The proportion that were named and entered race training compared favourably with previous reports (Jeffcott et al. 1982) but probably reflected the farms' policies, and overall the proportion that raced is almost identical to that observed in another recent report (Smith et al. 2004). Being unnamed can be taken as a proxy for mortality from age 1–18 months of age, and was similar to a previous report of mortality within the first year of life Thoroughbreds in Canada (Morley and Townsend 1997) and to that in the first 6 months of life foals in Texas (Cohen 1994). Birthweight was not associated with racing performance in this population.

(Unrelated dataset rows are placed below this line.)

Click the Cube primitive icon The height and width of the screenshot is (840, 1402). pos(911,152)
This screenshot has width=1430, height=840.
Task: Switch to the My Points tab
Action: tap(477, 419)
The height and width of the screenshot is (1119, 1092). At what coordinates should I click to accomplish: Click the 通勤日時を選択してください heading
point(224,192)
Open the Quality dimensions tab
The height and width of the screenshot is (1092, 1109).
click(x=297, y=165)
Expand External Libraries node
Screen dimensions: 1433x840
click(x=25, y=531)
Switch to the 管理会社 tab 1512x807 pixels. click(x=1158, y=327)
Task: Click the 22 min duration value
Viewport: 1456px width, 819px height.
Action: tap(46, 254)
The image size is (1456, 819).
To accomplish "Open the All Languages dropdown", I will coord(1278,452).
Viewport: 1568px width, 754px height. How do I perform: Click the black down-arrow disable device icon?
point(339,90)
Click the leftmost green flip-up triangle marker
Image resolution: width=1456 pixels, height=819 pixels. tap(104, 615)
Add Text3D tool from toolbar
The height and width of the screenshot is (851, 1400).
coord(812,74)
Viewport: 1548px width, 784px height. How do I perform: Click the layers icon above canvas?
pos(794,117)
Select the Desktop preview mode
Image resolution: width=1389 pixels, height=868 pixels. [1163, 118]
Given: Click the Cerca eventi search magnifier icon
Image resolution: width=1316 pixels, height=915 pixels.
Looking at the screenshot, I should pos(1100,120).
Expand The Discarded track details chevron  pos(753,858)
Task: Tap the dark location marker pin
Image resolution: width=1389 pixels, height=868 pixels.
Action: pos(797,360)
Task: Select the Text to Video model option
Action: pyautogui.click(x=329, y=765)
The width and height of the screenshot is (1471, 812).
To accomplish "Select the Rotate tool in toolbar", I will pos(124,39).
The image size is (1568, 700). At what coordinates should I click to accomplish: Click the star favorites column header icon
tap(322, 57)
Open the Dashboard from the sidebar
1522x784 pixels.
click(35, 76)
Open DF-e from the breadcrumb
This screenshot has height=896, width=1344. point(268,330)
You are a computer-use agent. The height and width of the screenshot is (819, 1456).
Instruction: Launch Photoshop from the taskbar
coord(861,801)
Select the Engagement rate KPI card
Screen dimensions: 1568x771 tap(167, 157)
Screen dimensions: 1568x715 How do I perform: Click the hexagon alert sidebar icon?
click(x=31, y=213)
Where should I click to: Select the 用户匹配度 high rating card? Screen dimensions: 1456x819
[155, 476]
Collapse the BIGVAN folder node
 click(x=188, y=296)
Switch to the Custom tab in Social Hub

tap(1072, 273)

This study has some significant limitations. It relied on retrospective examination of veterinary records made by a large number of individuals, including both veterinarians and farm personnel, and thus there is potential that some of the subjective disease classifications may introduce significant bias. The most significant flaw is that birthweight data were not available for 6 of the 9 stillborn foals, and thus this important and interesting subset of foalings/foals had to be excluded from analysis. Birth weight was also not documented in one further foal that was hospitalised immediately after birth for treatment of severe PAS, where it was not weighed for several hours. Hospital records indicated that it weighed 62 kg on its first day of life but because this was near the cut-off between average and heavy groups, the exact time of weighing was not clear, and by the time it was weighed the foal had received fluid therapy, it was excluded. This foal did not race within his first 3 years. For interest, the impact of birthweight on the prevalence of PAS and racing outcomes was recalculated with this foal assigned to the average and heavy groups in turn, and the results were unchanged. Although this study population included 399 foals and 409 foalings from 230 mares, the low prevalence of maternal and foal illnesses meant that the study lacked power to detect differences between the birthweight groups. Nevertheless, some significant differences and trends were observed. These findings add to the understanding of the impact of birthweight on short- and long-term health outcomes in mares and foals and indicate that the hypothesis that extremely high birthweight can be detrimental warrants further investigation.
Conflicts of interests
No conflicts of interest have been declared.
Source of funding
S. Whittaker received a Summer Student Scholarship from the Beaufort Cottage Educational Trust. At the time the work was conducted Tim Parkin was a Defra and Scottish Funding Council Veterinary Training and Research Initiative Fellow.